Good Intentions Are Worse Than No Intentions

David, an acquaintance of Rick, my brother-in-law, asked him if he’d help bring some Alpacas back from Wisconsin. Rick said, “Sure, I’ll help.” David said, “We need to be on the road at 4 AM to give us enough time to get there, load the Alpacas, and get back the same day.” Rick said, ‘ok.'” And that’s what Rick did. David picked him up at 4 AM, and they got back late that night. That’s called putting your words into action and doing what you say you’ll do.

Which would you say is better, for a child who says they won’t do something, and then they do it, or a child who says they will do something and then they don’t? (Mt. 21:28-32, paraphrase) I never actually had the chance to try this out as a child; saying “no” to either parent was not an option. I guess I could have tried it as they would still have had my sister. 😉 😉

There’s a fantastic event recorded in Matthew 21:19 (AMP) that applies to the point I’m attempting to make. Here’s the passage:

And as He saw one single leafy fig tree above the roadside, He went to it but He found nothing but leaves on it [seeing that in the fig tree the fruit appears at the same time as the leaves]. And He said to it, ‘Never again shall fruit grow on you!’ And the fig tree withered up at once.
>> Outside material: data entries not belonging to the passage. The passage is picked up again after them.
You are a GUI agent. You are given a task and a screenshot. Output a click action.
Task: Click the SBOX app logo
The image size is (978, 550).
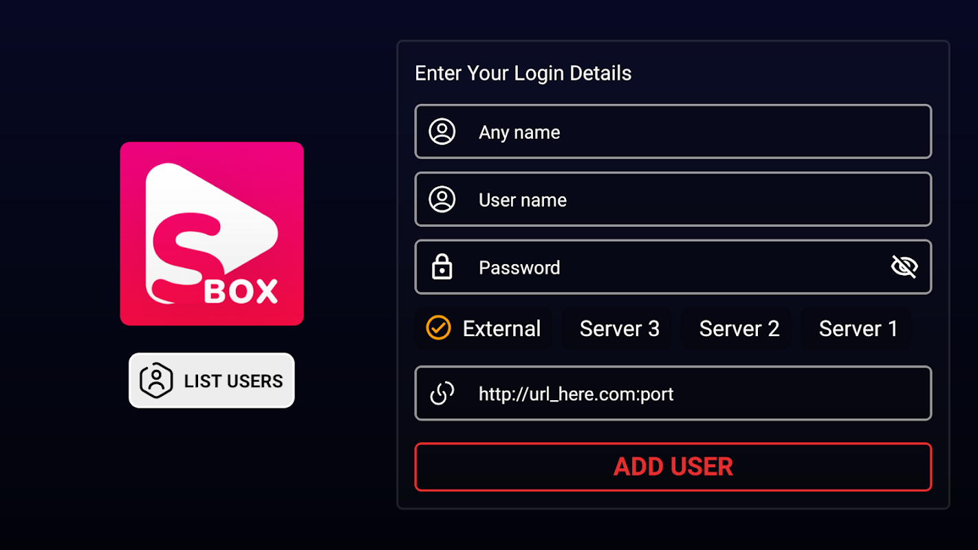coord(212,234)

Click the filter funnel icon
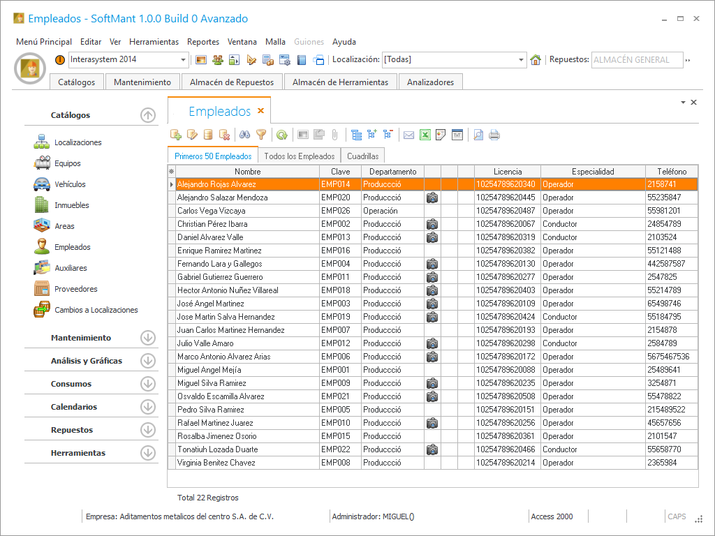pos(261,135)
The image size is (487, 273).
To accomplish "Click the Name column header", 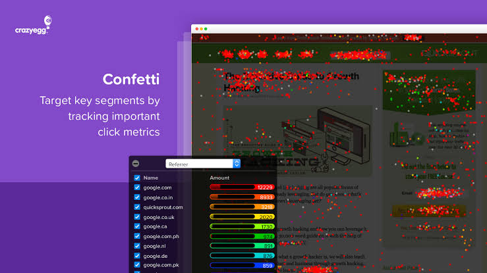I will tap(151, 178).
I wonder how many days I’ve walked through without remembering that being a Christian is more than a demographic category. It’s fearful to appear to belong to Christ and have no fruit to show upon His inspection. Good intentions are like the fruitless fig tree; they lie to all who see them.

Within all the noise of the world around me, Father I pray for Your help to keep my heart set on you and to do the right things that produce fruit for our kingdom. I say “ours” because, amazingly, through Christ’s sacrifice I’ve been made a joint heir with Jesus (Rom 8:17) and in His Name I pray. Amen.